The response from her hijabi clients was amazing. As soon as the salon shifted to its new location in Porter Square and threw the private room open to its Muslim clients, Fares saw the news making a buzz on social networking sites. Muslim hijabi women were posting it on their Facebook walls and sharing with their friends.
“I was recently able to experience the Faron Salon magic for myself. Usually, I get my hair done by a friend in Richmond when I happen to be in town,” wrote one of Faron’s clients on her blog.
The blogger writes how like any girl, she craved pampering, “especially if the said hair is constantly covered.”
While searching for women’s-only salons, the blogger wrote, she found that while some salons were female- focused they occasionally had male clients and stylists.
She added: “And how awkward is it to call up and ask, ‘Hey, so when I make an appointment with you, could you not book any dudes at the same time?’” And as a side note add, “’I promise I’m not a crazy man-hater, but they can’t see my hair so please have that one hour of your appointments revolve solely around me.’” It was then one of her friends who told her about Faron Salon.

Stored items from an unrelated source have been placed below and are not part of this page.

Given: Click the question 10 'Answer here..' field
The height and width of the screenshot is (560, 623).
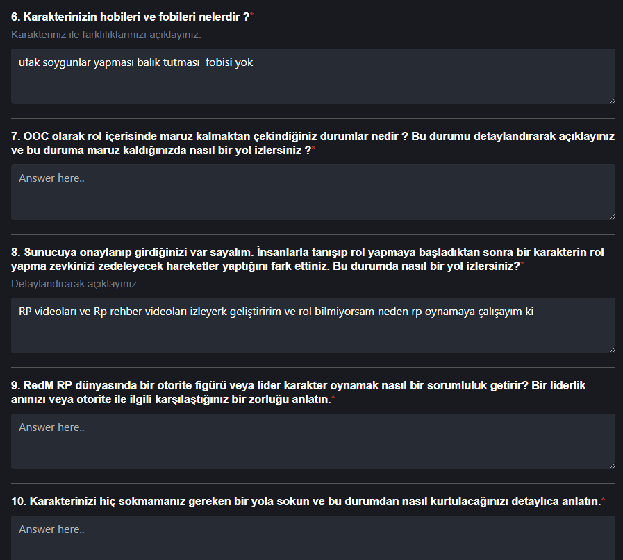Looking at the screenshot, I should [313, 538].
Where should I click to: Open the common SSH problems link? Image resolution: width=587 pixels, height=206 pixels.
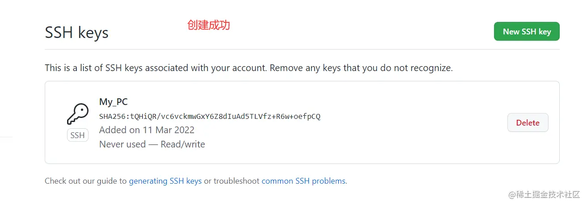(x=303, y=181)
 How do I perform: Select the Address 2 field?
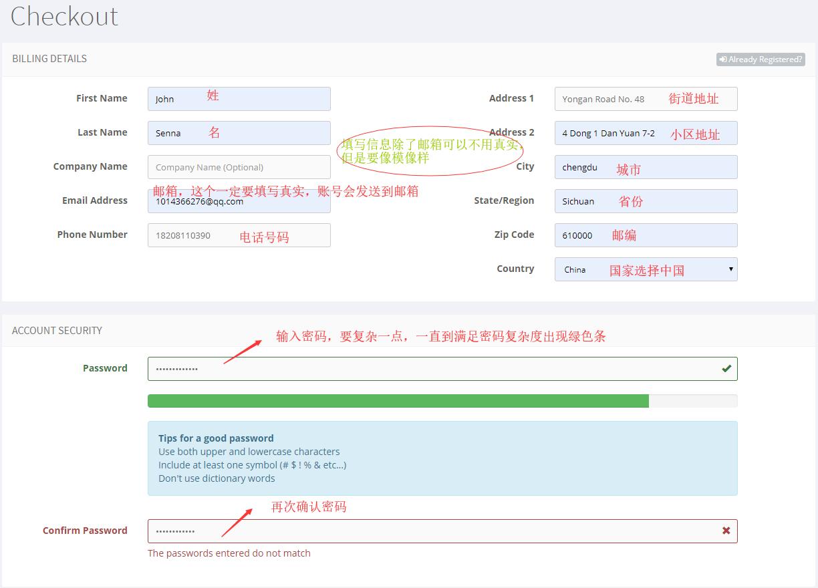coord(645,133)
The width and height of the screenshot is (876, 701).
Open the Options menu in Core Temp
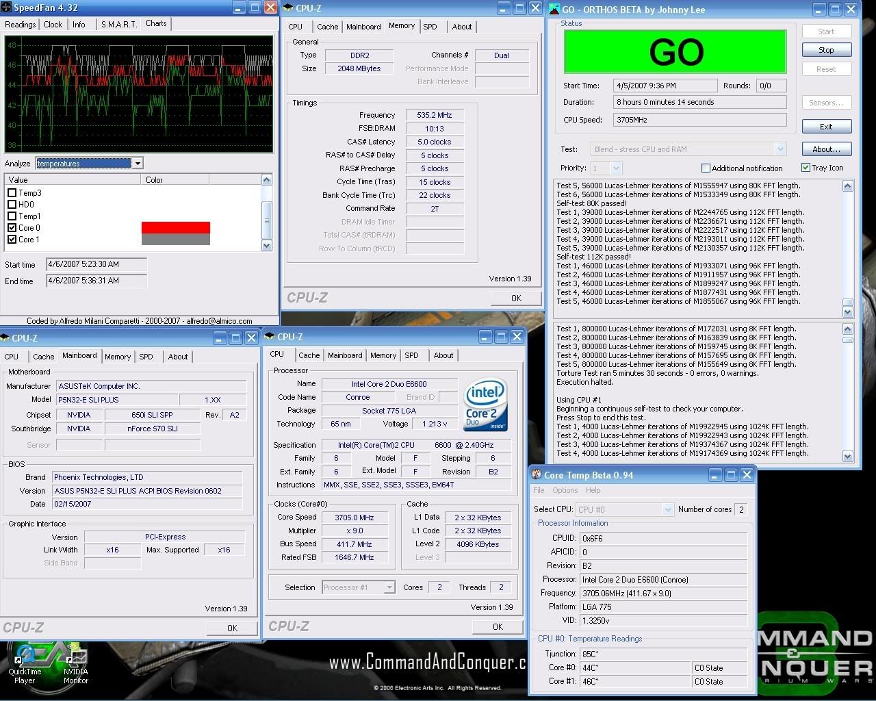pos(565,490)
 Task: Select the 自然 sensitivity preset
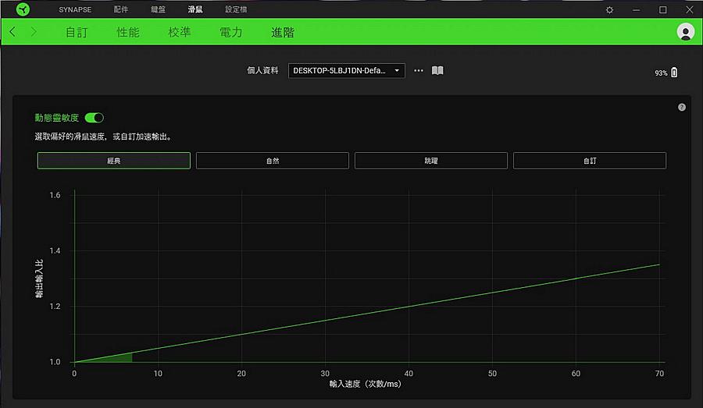point(272,161)
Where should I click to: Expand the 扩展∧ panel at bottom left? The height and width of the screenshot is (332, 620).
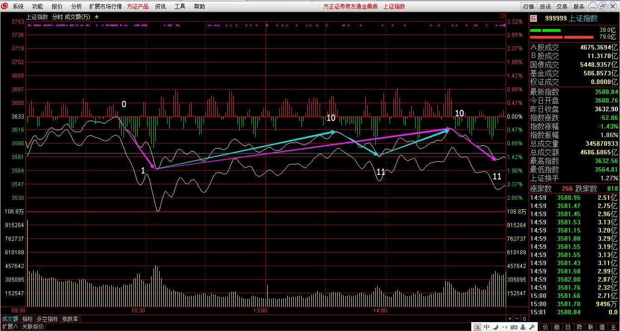tap(10, 327)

“As soon as I met Faron, I expressed my gratitude for creating such an accommodating atmosphere specifically for covering Muslim women,” the blogger writes.
The hijabi blogger is not alone to thank Fares for her initiative,
“Hijabi women who have come in for services have been thankful for having this available for them and the Muslim community has been very excited,” Fares said.
Last week Malika MacDonald turned to Facebook for help. She needed a haircut but her husband who usually does it for her was out of town. “Does anyone know of a Boston area hair salon for hijabis, she wrote on “Boston Muslim Women’s Organizing Initiative,” a Facebook page that brings Boston Muslim women together. “That is why I have started to do my own hair,” responded Sidra Mahmood.
About five years ago, Mahmood came from Pakistan to study in United States. Like many international students, she found herself struggling with the living costs and began cutting down on her personal expenses. “Cost was one of the primary reasons that I started doing my own hair. Alhamdulillah (Thanks God) I do art, so it wasn’t that great of a challenge as it would be for others,” she said.
In October last year, Mahmood graduated from college and moved to Boston to start her new job.“I thought it was a time to go for a transformation.”
Her roommate told her that she could go for a haircut at a time when there are less people in the salon. Mahmood didn’t like the idea.
“I personally feel quite uncomfortable to even go on such a hunt because unlike in the east, the salons always have see-through windows here and it makes me really uncomfortable to even think about sitting in one of those places,” she said
The absence of private salons for Muslim women prompts many women to do their own hair. Sometimes they get it trimmed from their friends, sisters or mothers in their bedrooms or basements, away from the gaze of men.
NIFAS salon at Harrison Avenue in Boston and Atlas Beauty in Revere are some of the salons that offer private service to women. However, it usually takes months to earn an appointment with a female stylist for a day when no male client is scheduled for haircut.
Faron Salon has come as a respite for many women who want to feel secure in a private room and enjoy a haircut without the fear of any male walking in anytime.
“I have been to her salon and I have seen her room for Hijabis. It is very secure and I am not afraid of somebody just walking in,” said Samia Hassan. Samia’s husband, Ihab Rashad, who used to be business consultant for Faron, told Hassan about her initiative. “I love it,” she said.